Saved data entries
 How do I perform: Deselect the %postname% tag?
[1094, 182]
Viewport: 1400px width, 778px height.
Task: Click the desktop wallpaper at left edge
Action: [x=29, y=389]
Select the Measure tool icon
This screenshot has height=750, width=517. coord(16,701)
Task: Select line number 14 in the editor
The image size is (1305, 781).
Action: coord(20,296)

...

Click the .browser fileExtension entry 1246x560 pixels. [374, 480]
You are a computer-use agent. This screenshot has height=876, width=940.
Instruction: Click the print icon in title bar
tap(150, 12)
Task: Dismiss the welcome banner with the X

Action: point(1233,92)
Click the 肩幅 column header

§ **ASSIGNED TASK**:
From the records above, retype only the lines starting at the line that contains "Click the .browser" and ending at the line that contains "Click the 肩幅 column header", both included.

§ **WRITTEN RESPONSE**:
Click the .browser fileExtension entry 1246x560 pixels. [374, 480]
You are a computer-use agent. This screenshot has height=876, width=940.
Instruction: Click the print icon in title bar
tap(150, 12)
Task: Dismiss the welcome banner with the X

Action: point(1233,92)
Click the 肩幅 column header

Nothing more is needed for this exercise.